- _Task details_: Starting at the first line of the records and stopping at the line that contains "Task: Click the Optimized", transcribe every line exactly and leave out the pictures.

(Collected data entries)
+++
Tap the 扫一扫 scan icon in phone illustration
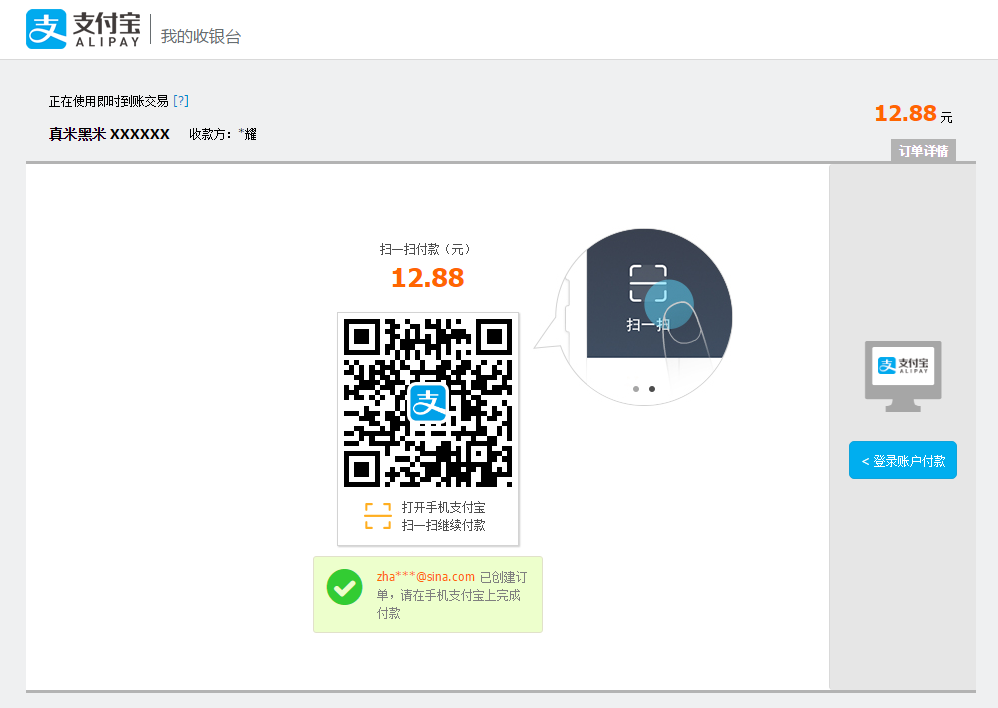The height and width of the screenshot is (708, 998). [x=647, y=283]
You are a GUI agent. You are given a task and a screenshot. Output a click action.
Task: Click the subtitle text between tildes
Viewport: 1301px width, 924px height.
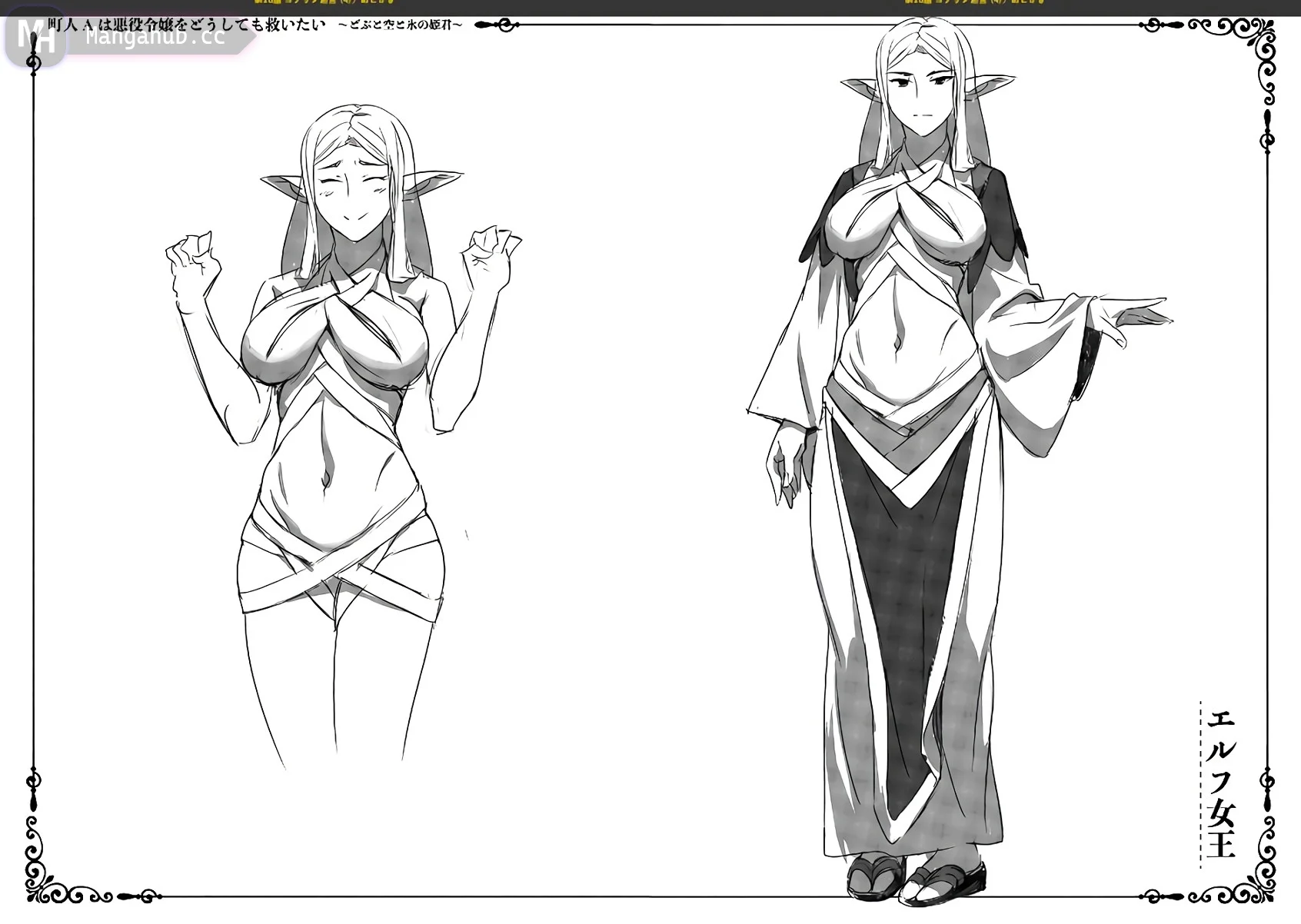pos(401,25)
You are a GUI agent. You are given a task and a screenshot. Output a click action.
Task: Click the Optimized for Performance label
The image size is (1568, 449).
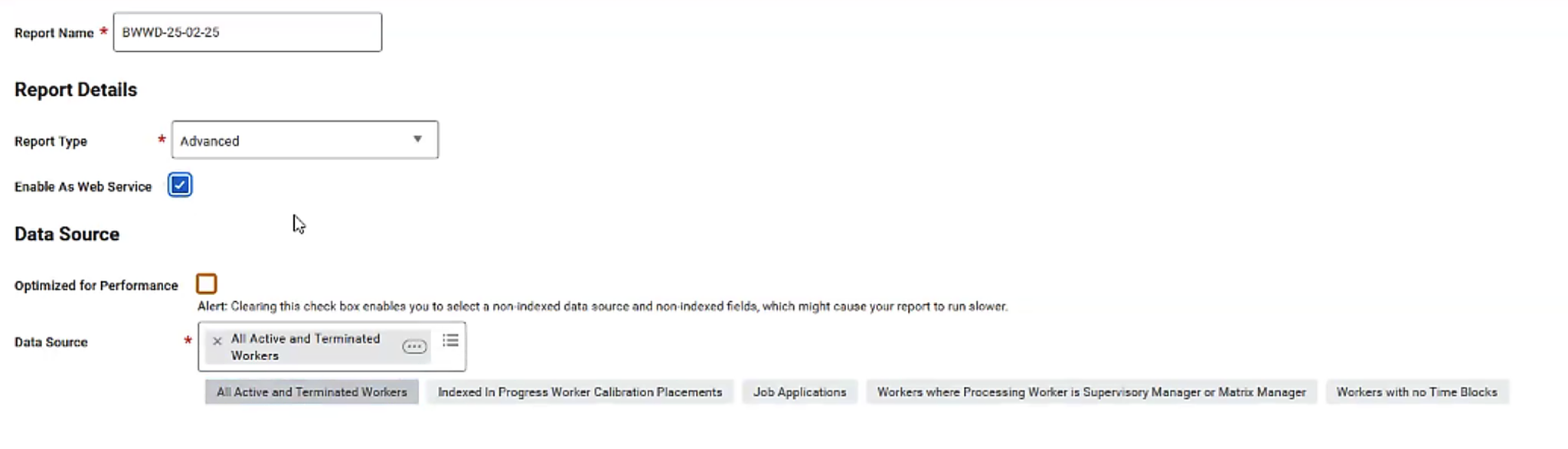coord(96,286)

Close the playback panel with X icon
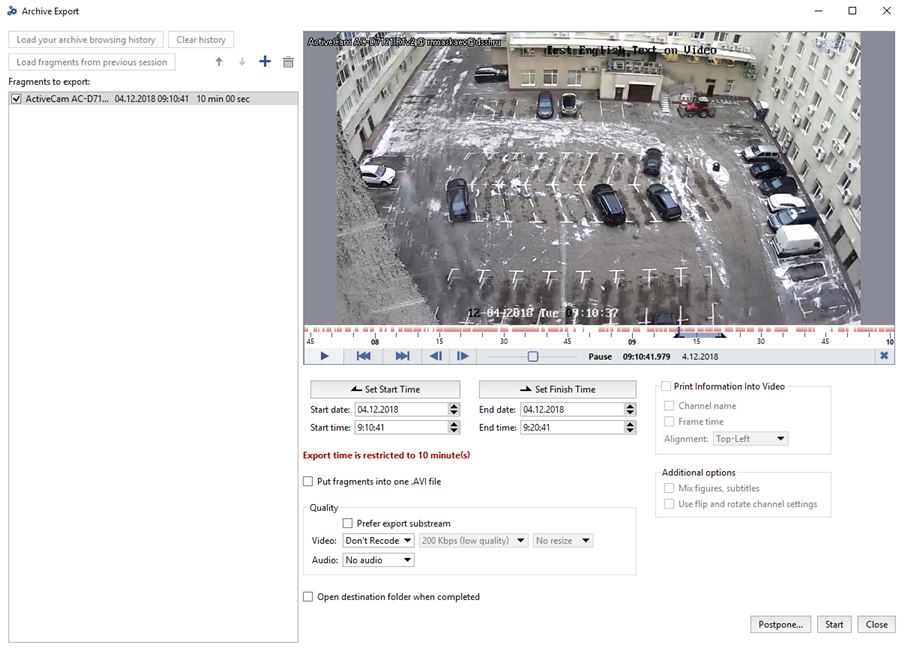click(x=884, y=356)

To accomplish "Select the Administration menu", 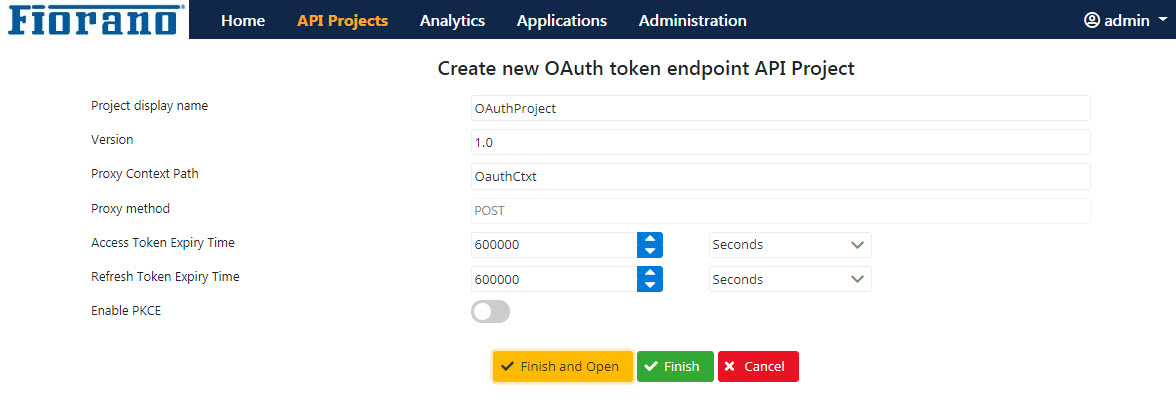I will point(692,21).
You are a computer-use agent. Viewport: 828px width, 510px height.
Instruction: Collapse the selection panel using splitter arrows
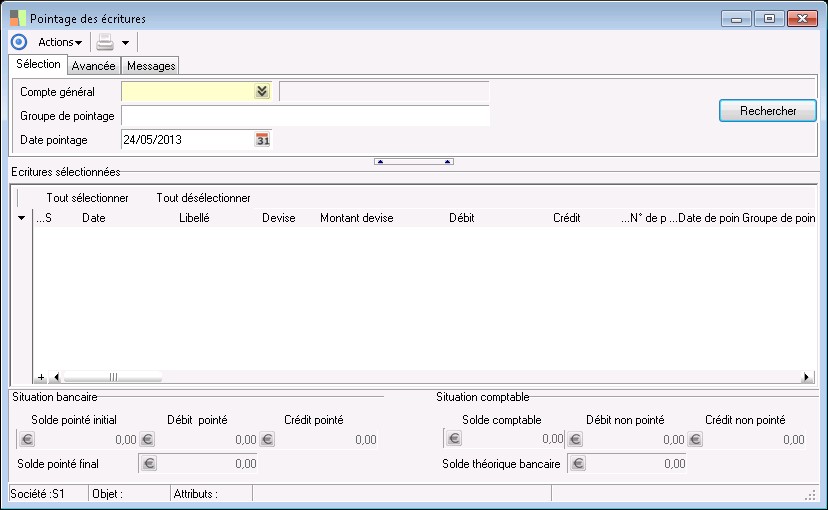[413, 161]
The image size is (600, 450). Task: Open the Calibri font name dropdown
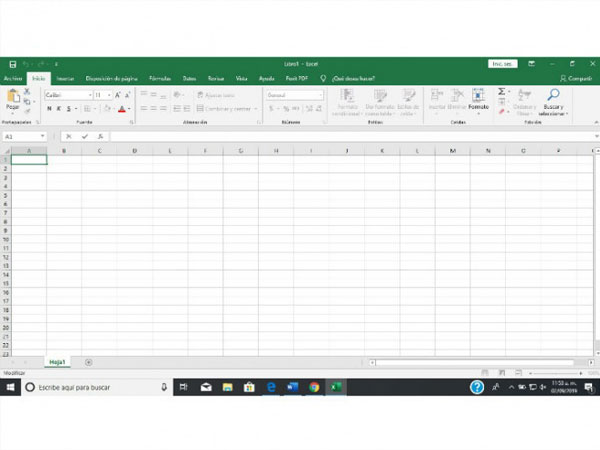[66, 95]
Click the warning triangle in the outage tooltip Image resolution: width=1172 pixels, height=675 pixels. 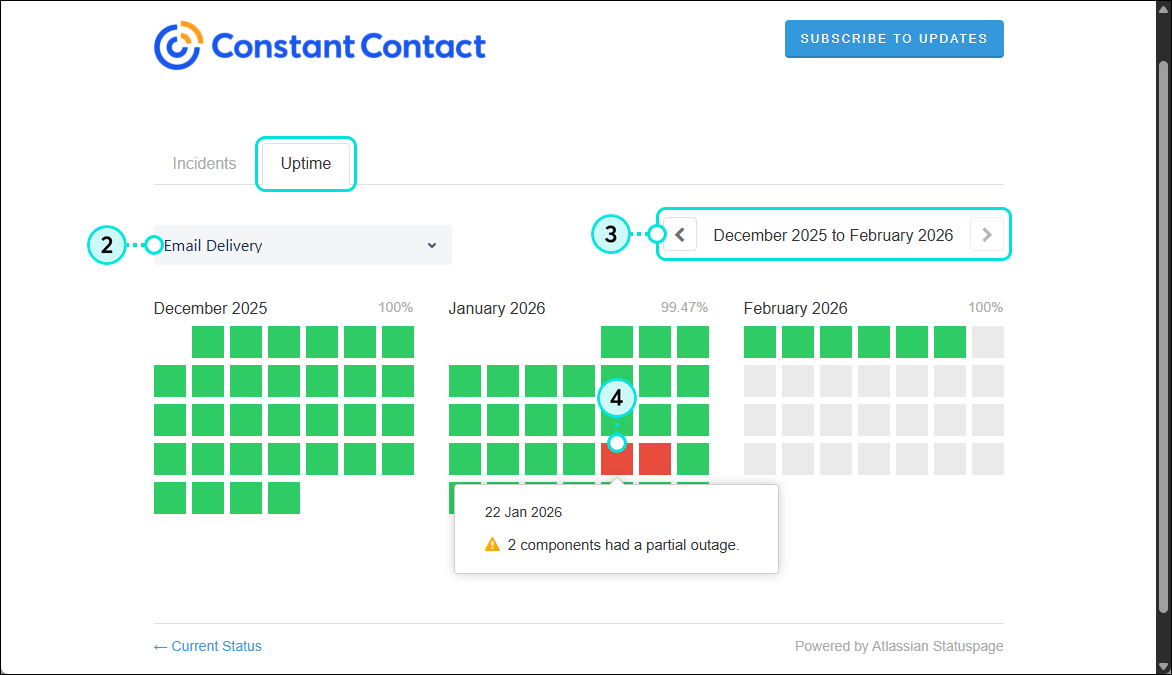pyautogui.click(x=491, y=544)
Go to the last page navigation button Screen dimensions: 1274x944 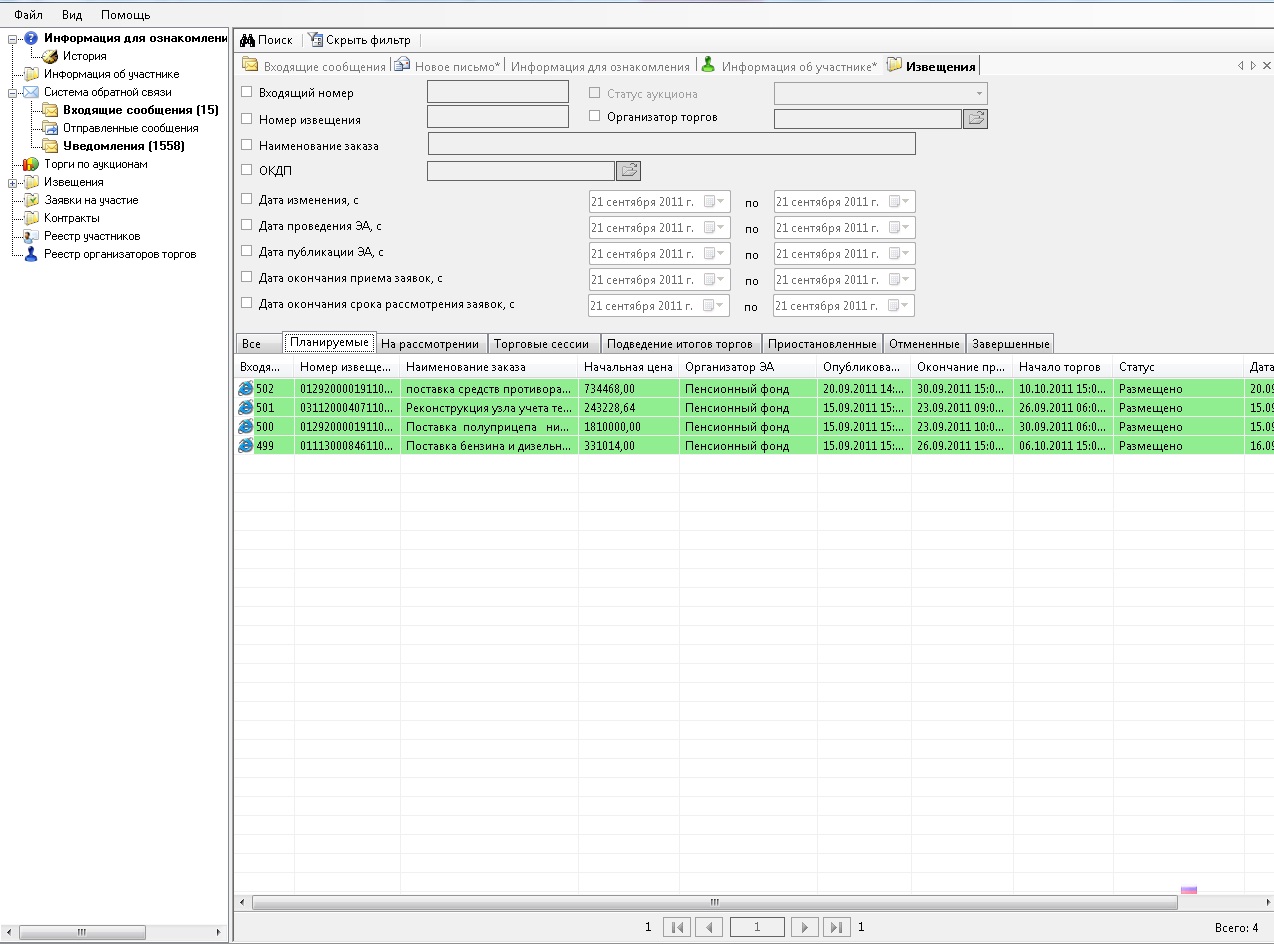click(x=836, y=927)
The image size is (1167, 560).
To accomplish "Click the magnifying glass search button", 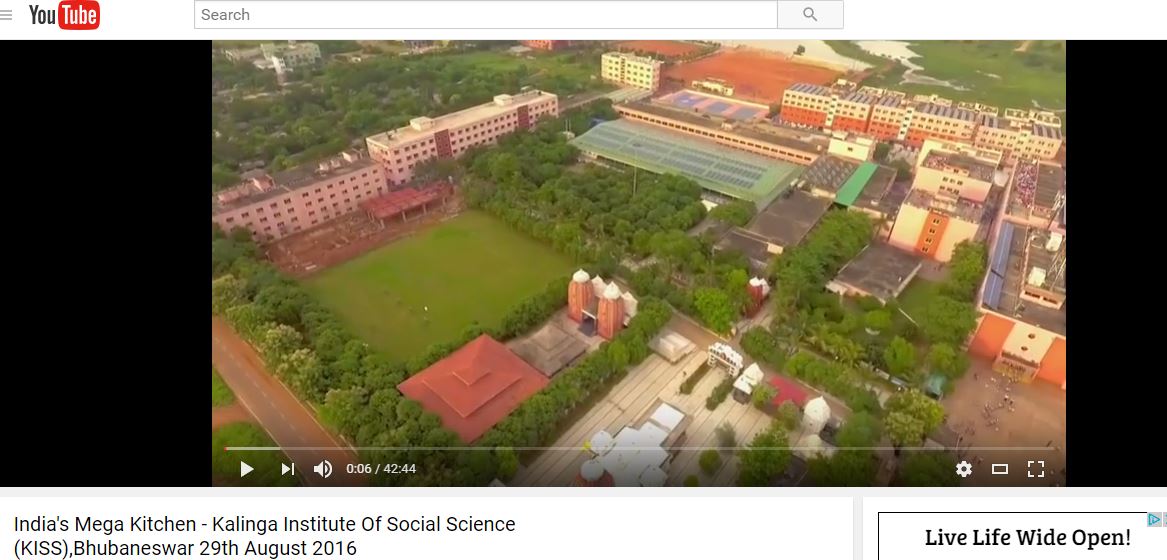I will click(810, 15).
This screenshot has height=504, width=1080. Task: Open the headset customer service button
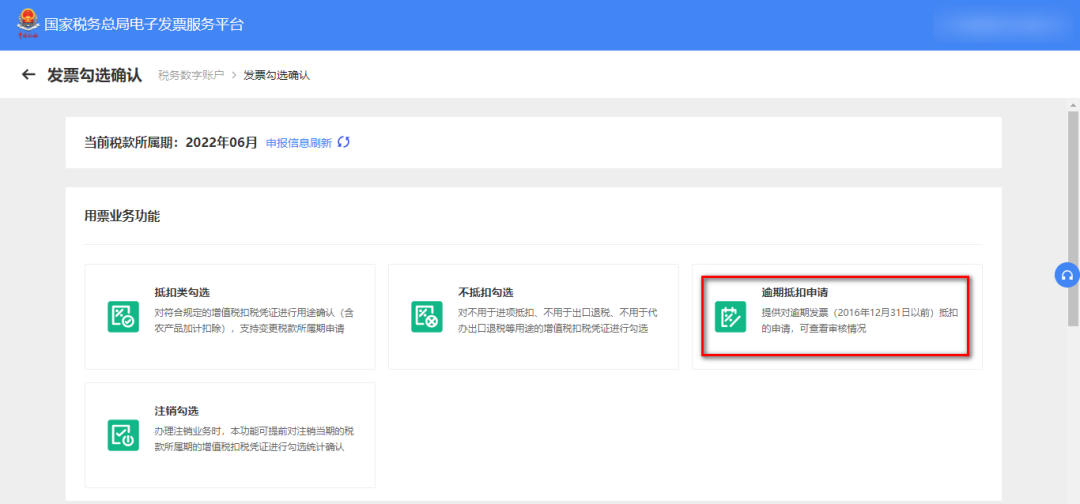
+++
- _Answer space_:
Tap the 扫一扫 scan icon in phone illustration
The height and width of the screenshot is (708, 998). [x=647, y=283]
You are a GUI agent. You are given a task and a screenshot. Output a click action.
Task: Click the subtitle text between tildes
Viewport: 1301px width, 924px height.
pos(401,25)
You are a GUI agent. You are given a task and a screenshot. Output a click action.
Task: Click the Optimized for Performance label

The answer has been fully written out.